Problem to work on: Copy exactly the lines of the data below that run from the line holding "Task: Open the Follow people icon in sidebar" through the line holding "You are a computer-use agent. The", both ends included.

Dataset extract:
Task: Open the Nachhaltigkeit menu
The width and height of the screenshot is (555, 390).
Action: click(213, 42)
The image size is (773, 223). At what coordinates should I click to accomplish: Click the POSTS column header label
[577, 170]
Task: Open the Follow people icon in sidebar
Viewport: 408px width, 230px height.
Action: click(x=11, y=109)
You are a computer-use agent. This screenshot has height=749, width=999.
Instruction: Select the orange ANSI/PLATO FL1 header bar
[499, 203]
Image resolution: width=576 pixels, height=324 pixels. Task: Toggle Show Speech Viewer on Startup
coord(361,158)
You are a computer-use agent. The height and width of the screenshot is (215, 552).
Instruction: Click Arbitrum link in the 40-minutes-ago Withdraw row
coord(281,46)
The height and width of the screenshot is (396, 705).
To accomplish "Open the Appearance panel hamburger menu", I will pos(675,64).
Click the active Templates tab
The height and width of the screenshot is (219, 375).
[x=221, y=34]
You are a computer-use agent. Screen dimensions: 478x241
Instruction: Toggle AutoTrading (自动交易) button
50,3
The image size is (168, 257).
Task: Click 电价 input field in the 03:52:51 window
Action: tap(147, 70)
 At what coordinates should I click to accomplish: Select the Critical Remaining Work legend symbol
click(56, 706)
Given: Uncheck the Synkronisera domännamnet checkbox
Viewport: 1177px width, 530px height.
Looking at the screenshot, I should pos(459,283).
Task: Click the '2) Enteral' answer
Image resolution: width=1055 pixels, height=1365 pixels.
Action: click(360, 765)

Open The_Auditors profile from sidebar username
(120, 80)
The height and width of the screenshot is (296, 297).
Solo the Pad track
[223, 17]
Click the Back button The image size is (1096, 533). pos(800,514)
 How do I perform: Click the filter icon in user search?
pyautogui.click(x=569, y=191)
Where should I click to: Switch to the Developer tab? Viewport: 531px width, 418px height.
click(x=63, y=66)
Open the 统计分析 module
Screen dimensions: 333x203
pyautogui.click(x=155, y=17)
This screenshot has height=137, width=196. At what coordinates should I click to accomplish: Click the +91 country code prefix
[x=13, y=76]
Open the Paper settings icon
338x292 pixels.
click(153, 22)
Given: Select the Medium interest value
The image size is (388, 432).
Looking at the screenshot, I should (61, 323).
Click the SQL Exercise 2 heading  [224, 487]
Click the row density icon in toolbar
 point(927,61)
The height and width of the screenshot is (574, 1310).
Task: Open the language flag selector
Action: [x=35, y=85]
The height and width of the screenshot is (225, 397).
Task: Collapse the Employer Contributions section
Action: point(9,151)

Written response:
Task: Open the Follow people icon in sidebar
Viewport: 408px width, 230px height.
Action: click(x=11, y=109)
You are a computer-use agent. This screenshot has height=749, width=999.
Instruction: Select the orange ANSI/PLATO FL1 header bar
[499, 203]
Image resolution: width=576 pixels, height=324 pixels. Task: Toggle Show Speech Viewer on Startup
coord(361,158)
You are a computer-use agent. The height and width of the screenshot is (215, 552).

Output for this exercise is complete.